Enamel and dentin from control and experimental teeth were frozen at -30°C and then reduced to powder (see Appendix for details). A Spectrum 100 FT-IR Spectrometer (Perkin–Elmer, Waltham, MA, USA) was used to collect IR spectra from the enamel and dentin powders (Taube et al., 2010) of the bleached and non-bleached controls (see Appendix for details).

Proteolytic Activities in Dentin, GCF, and Pulp Tissue

Cathepsin B activities from dentin powder, GCF, and pulp tissue were monitored with the fluorogenic substrate Z-FR-MCA in a Hitachi F-2500 spectrofluorometer (Hitachi Scientific Instruments, Inc., Hialeah, FL, USA) as previously described (Scaffa et al., 2012). The total collagenolytic/gelatinolytic MMP activities from dentin powder, GCF, and pulp tissue were monitored spectrofluorometrically with the synthetic internally quenched fluorescent peptide substrate Abz-GPLGLWARG-EDDnp (gift from Dr. L. Juliano, University of São Paulo, S.P., Brazil), with excitation and emission wavelengths of 320 and 420 nm, respectively (Nascimento et al., 2011) (see Appendix for details).

Confocal Fluorescence Microscopy

The autofluorescence of collagen from 200-µm-thick dentin specimens from bleached and non-bleached (control) groups was analyzed by intravital microscopy with an inverted confocal fluorescence microscope, Zeiss LSM 510 (Lin et al., 2010).

The presence of cathepsin B in dentin slices was detected by immunohistochemical staining. Briefly, dentin sections were incubated for 1 hr at room temperature with polyclonal anti-cathepsin B (1:100) primary antibody (Calbiochem, Merck KGaA, Darmstadt, Germany) diluted in PBS. Secondary antibody, goat anti-rabbit Alexa Fluor 595 (Invitrogen, Carlsbad, CA, USA), was diluted (1:200) in 0.2% Triton X-100/PBS plus 5% albumin. The negative control was performed with pre-immune serum instead of primary antibody (see Appendix for details).

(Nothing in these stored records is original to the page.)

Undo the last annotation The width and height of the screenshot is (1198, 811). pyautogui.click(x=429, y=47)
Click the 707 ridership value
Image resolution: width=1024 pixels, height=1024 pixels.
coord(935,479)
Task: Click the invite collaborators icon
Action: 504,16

Detection of Reactive Oxygen Species in Pulp

The presence of reactive oxygen species (ROS) in pulp tissue was measured by spectrofluorometry from the dental pulp samples collected in vivo from both groups (n = 5/group). The pulp tissues were homogenized in 50 mM sodium phosphate buffer, pH 7.4, in the presence of 0.2% Triton X-100. About 1.0 mL of the pulp tissue homogenate, with 1.0 mg/mL protein, was incubated with 4 mM 2′,7′-dichlorodihydrofluorescein diacetate (DCFDA, Molecular Probes, Eugene, OR, USA) fluorogenic probe for 30 min. After incubation, the solution was centrifuged, and ROS was quantitated from the supernatant by fluorescence in a Hitachi F-2500 spectrofluorimeter with wavelengths of excitation and emission of 503 to 529 nm, respectively (see Appendix for details).

Results

Impact of Vital Bleaching in Dental Structures

AFM 10 x 10 µm images of non-bleached enamel specimens showed a smooth enamel surface. We can visualize enamel rods with several longitudinal grooves (Fig. 1A). The depths of the grooves varied between 18 and 75 nm, and their widths ranged from 0.25 to 1.0 µm. In contrast, bleached specimens revealed a much more irregular surface, with several spikes of larger size with deep microporosities (Fig. 1B). Statistical analysis of Rzjis data indicated significantly more roughness (p < 0.05) in the enamel after H2O2 treatment (Fig. 1C).

Figure 1.

Figure 1.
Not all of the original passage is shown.